> [Page text]:
┌──
More openly than at any time since the Sept. 11, 2001, terrorist attacks on the United States, state and local authorities have begun to complain that the national financing for homeland security is being too closely tied to combating potential terrorist threats, at a time when they say they have more urgent priorities.
"I have a healthy respect for the federal government and the importance of keeping this nation safe," said Colonel Dean Esserman, the police chief in Providence, Rhode Island. "But I also live every day as a police chief in an American city where violence every day is not foreign and is not anonymous but is right out there in the neighborhoods."
The demand for plans to guard against improvised explosives is being cited by state and local officials as the latest example that their concerns are not being heard, and that national officials continue to push them to spend money on a terrorism threat that is often vague and undefined.
Some $23 billion in homeland security financing has flowed from the U.S. government to the states since the Sept. 11 attacks, but the authorities in many states and cities say they have seen little or no intelligence that Al Qaeda, or any of its potential homegrown offshoots, has concrete plans for an attack. Local officials do not dismiss the terrorist threat, but many are trying to retool counterterrorism programs so that they focus more directly on combating gun violence, narcotics trafficking and gangs - while arguing that these programs, too, should qualify for U.S. financing, on the theory that terrorists may engage in criminal activity as a precursor to an attack.
Michael Chertoff, the Homeland Security Secretary, said that his department had tried to be flexible to accommodate local needs. "We have not been highly restrictive," he said.
But Chertoff said the department's programs were never meant to assist local law enforcement agencies in carrying out their day-to-day policing. The requirements of the Homeland Security programs had helped strengthen the country against an attack, Chertoff said, expressing concern about shifting money from counterterrorism efforts to other law enforcement problems. "If we drop the barrier and start to lose focus, we will make it easier to have successful attacks here," he said.
Local officials have long groused that Homeland Security grants seemed mismatched with local needs and that the agency's requirements failed to recognize regional differences. After Hurricane Katrina struck Gulf Coast states in 2005, national authorities demanded that cities come up with evacuation plans, even on the West Coast where earthquakes, not hurricanes, are a threat.
└──
> [Information provided]:
┌──
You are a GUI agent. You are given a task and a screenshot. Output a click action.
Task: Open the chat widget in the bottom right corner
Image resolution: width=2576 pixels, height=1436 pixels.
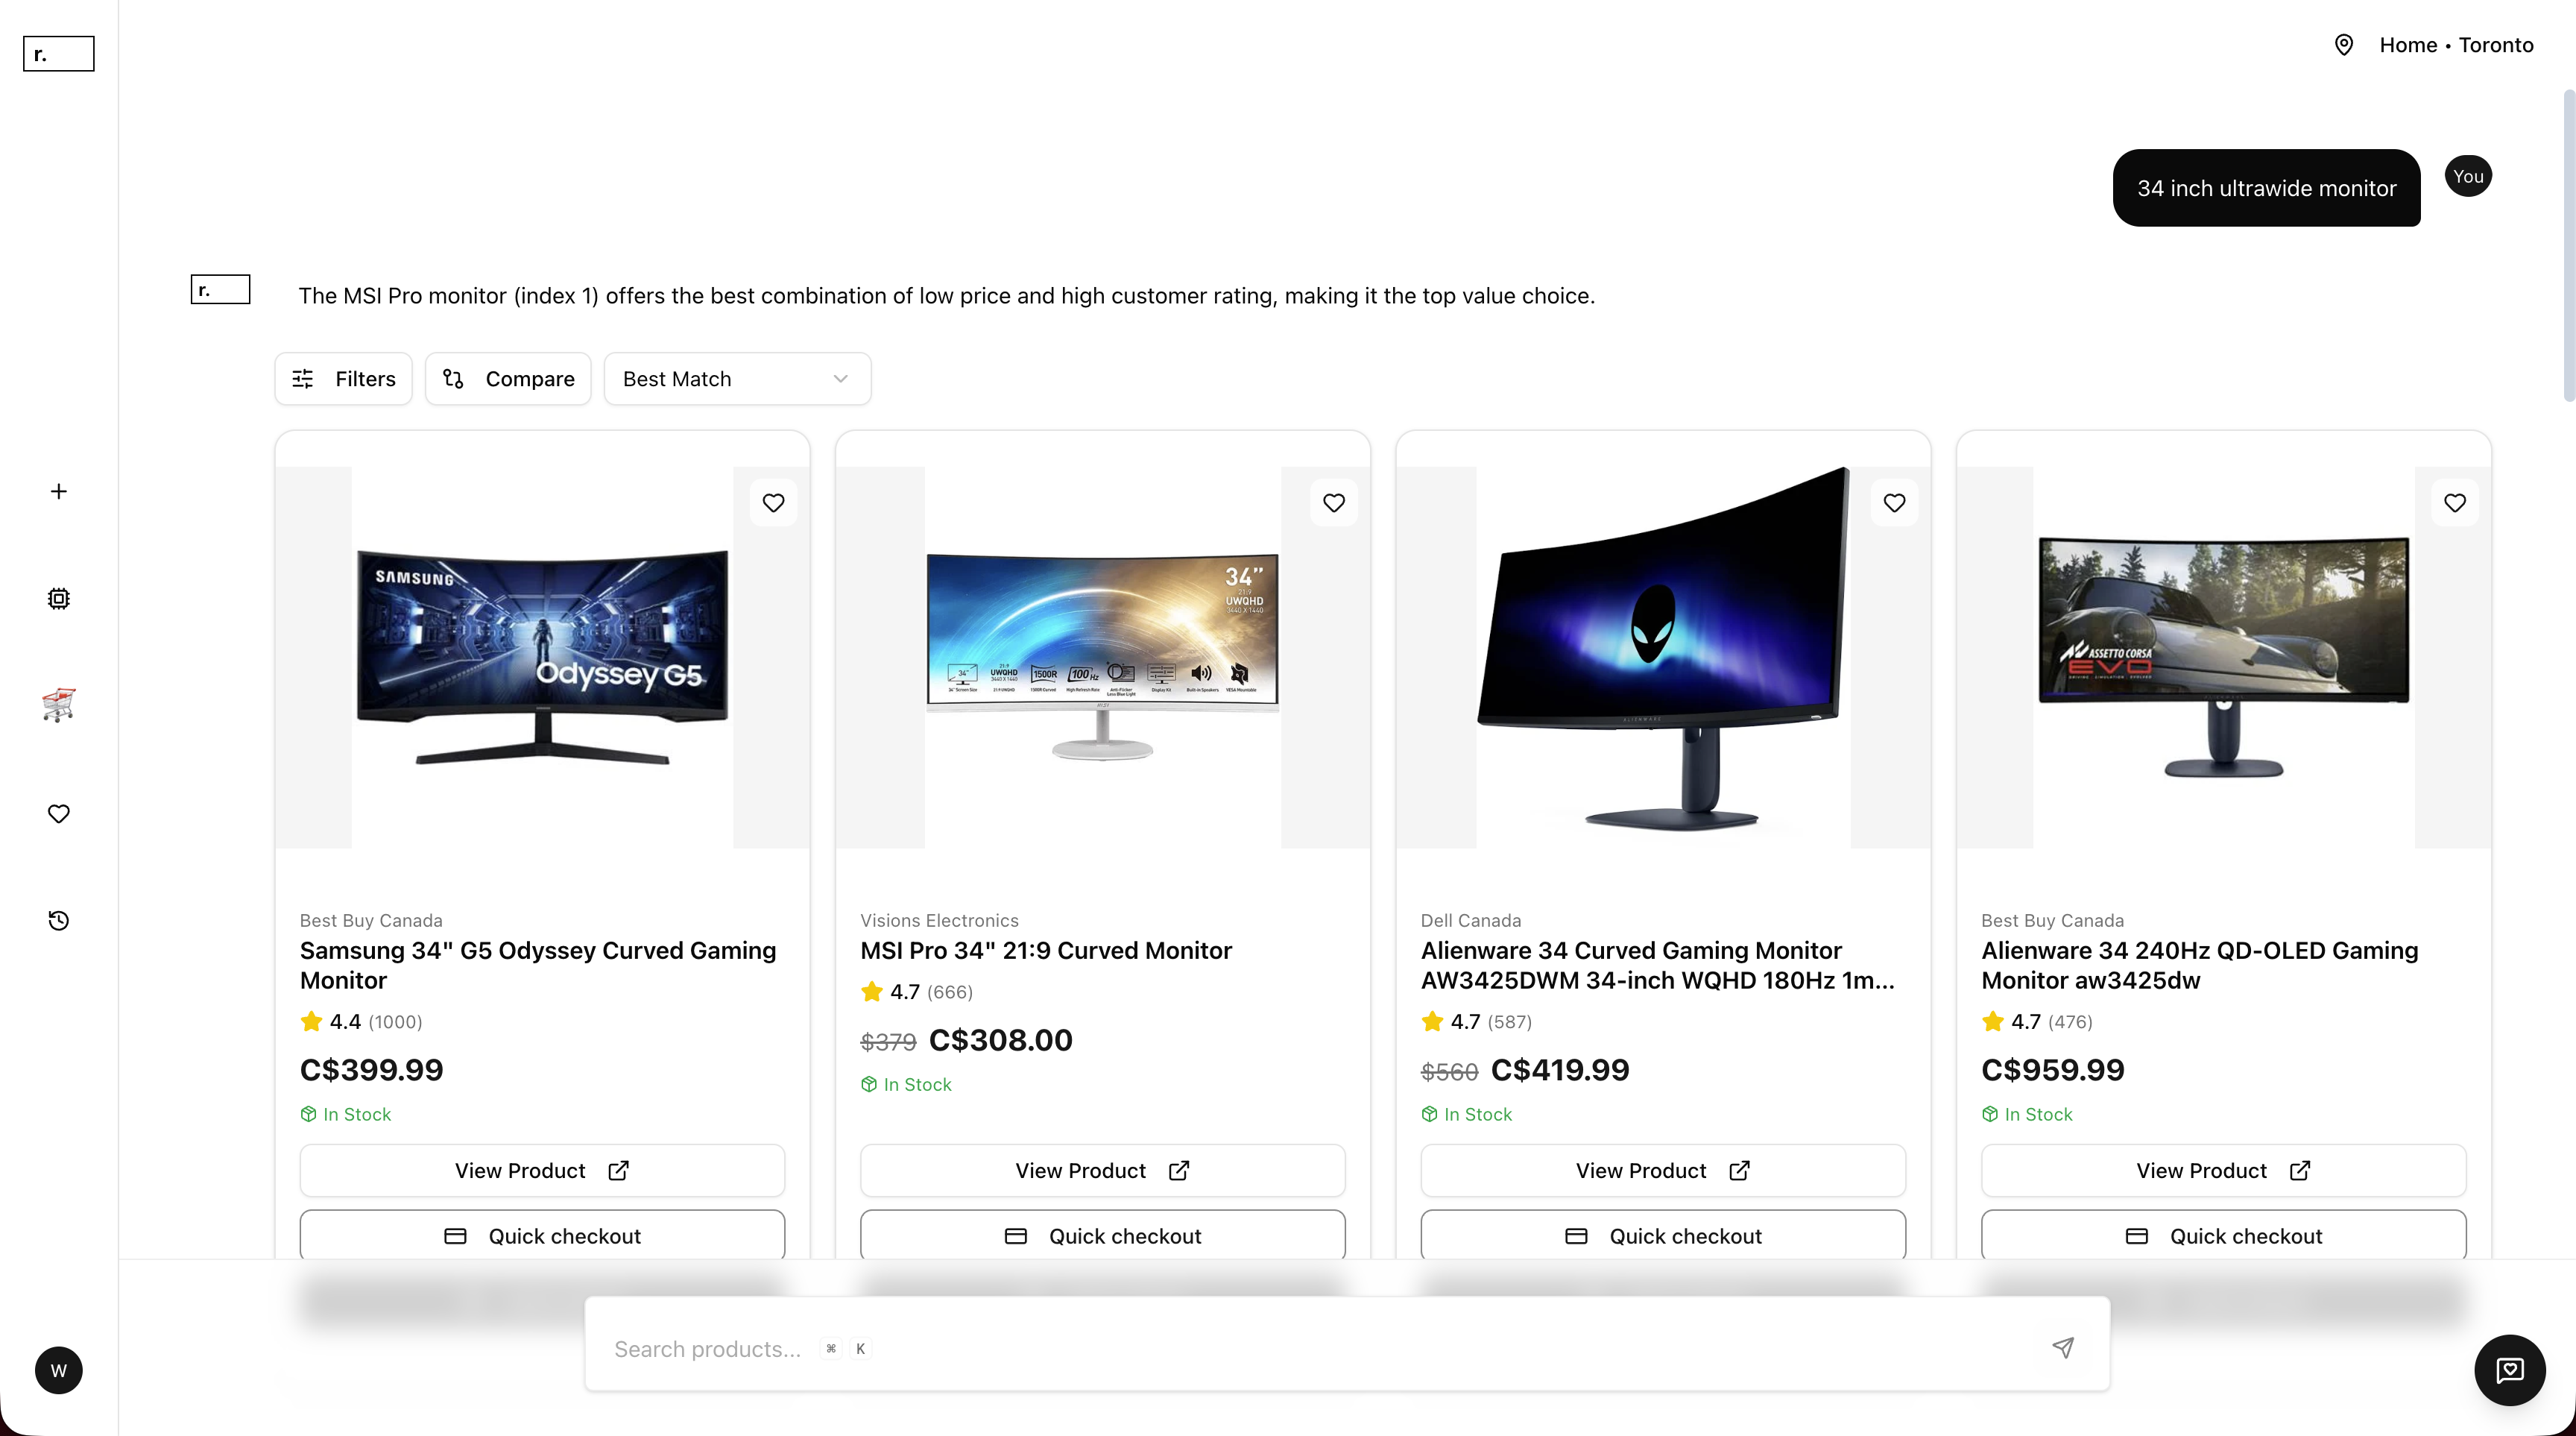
└──
> [Tasks and exercises]:
(a) In the homeland security article, how much homeland security financing has gone from the U.S. government to the states since the Sept. 11 attacks?
(b) Answer yes or no for each statement according to the homeland security article, and quote the words that decide it.
(i) Dean Esserman is the police chief in Providence, Rhode Island.
(ii) Chertoff said the department's programs were intended to help local agencies with their day-to-day policing.
(iii) After Hurricane Katrina, national authorities required evacuation plans even from cities on the West Coast.
The material has no connection to the homeland security article.

> [Solutions by task]:
(a) Some $23 billion.

(b)
(i) Yes: "Colonel Dean Esserman, the police chief in Providence, Rhode Island"
(ii) No: "the department's programs were never meant to assist local law enforcement agencies in carrying out their day-to-day policing"
(iii) Yes: "national authorities demanded that cities come up with evacuation plans, even on the West Coast"